The U.S. Russia Investment Fund
- Founded: 1995
- Headquarters: Suite 300, 545 Fifth Avenue, New York City, United States
- Key people: Patricia Cloherty (chairman) James Cook (Managing Partner)

= The U.S. Russia Investment Fund =

Investment fund

The U.S. Russia Investment Fund (TUSRIF) was an investment fund from 1995 to 2008. It was established by the United States government to make private investments in the Russian economy. By 2005, it had invested $300 million in 44 Russian companies. James Cook, Managing Director, founded and developed two of the leading companies DeltaBank, the first bank to sell credit cards in Russia, and DeltaCredit, the first bank to sell residential mortgages in Russia. TUSRIF was replaced by the U.S. Russia Foundation (USRF) in 2008, while its financial arm, Delta Private Equity Partners, was purchased by Deutsche Bank in 2009.

==History==
The U.S. Russia Investment Fund was established by the United States federal government in 1995. It was the result of the merger of two funds established in 1993-1994: the $340-million Russian American Enterprise Fund (RAEF) and the $100-million Fund for Large Enterprises (FLEER). Most of the money came from the United States Agency for International Development (USAID). The fund was managed by Delta Capital Management, and its chairman and chief executive officer was Patricia Cloherty.

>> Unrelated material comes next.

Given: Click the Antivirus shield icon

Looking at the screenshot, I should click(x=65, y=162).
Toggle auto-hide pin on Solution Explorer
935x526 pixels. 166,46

Its main goal was to promote investments in Russia. It specialized in "early venture, mid venture, and growth capital investments in middle market companies", with a focus on the "media, retail, consumer goods, financial services, information technology, and telecommunication sectors". TUSRIF and Kohlberg Kravis Roberts & Company owned 51% of the Imperial Porcelain Factory until 1999, when it was nationalized by the Government of Russia.

In 2000, it established DeltaBank, the first bank to sell Visa credit cards in Russia. In October 2000, it became a majority shareholder of the European Bank for Reconstruction and Development. Meanwhile, they acquired JPMorgan Chase's banking license in 2000 and established DeltaCredit, the first bank to sell residential mortgages in Russia, in 2001.

The same year, it established the Delta Russian Fund, whose aim was to attract $150 million in venture capital from investors to reinvest in the Russian economy. It also invested in Runet, the Russian internet. The following year, in 2002, it invested $1 million in Egar Technology, a financial trading company, while the International Finance Corporation invested $1.5 million. In 2004, GE purchased the TUSRIF-managed DeltaBank for $150 million.

By 2005, TUSRIF had invested $300 million in 44 Russian companies, including the aforementioned DeltaBank and DeltaCredit as well as two television networks. However, DeltaCredit was acquired by the Société Générale for $100 million that year. Meanwhile, TUSRIF also invested in small businesses, for example in Nizhny Novgorod.

TUSRIF was replaced by the U.S. Russia Foundation (USRF) in 2008. Meanwhile, Delta Capital Management, which became Delta Private Equity Partners, was purchased by UFG Private Equity, a subsidiary of Deutsche Bank, in 2009. Three years later, in 2011, the disposal of $150 million from the fund was tabled by the United States Agency for International Development (USAID) and the United States Congress, on the recommendation from the Obama administration that half should go to the United States Department of the Treasury and half to support American values in Russia. By 2012, the Obama administration asked Congress to allocate only $50 million to support human rights non-profit organizations in Russia.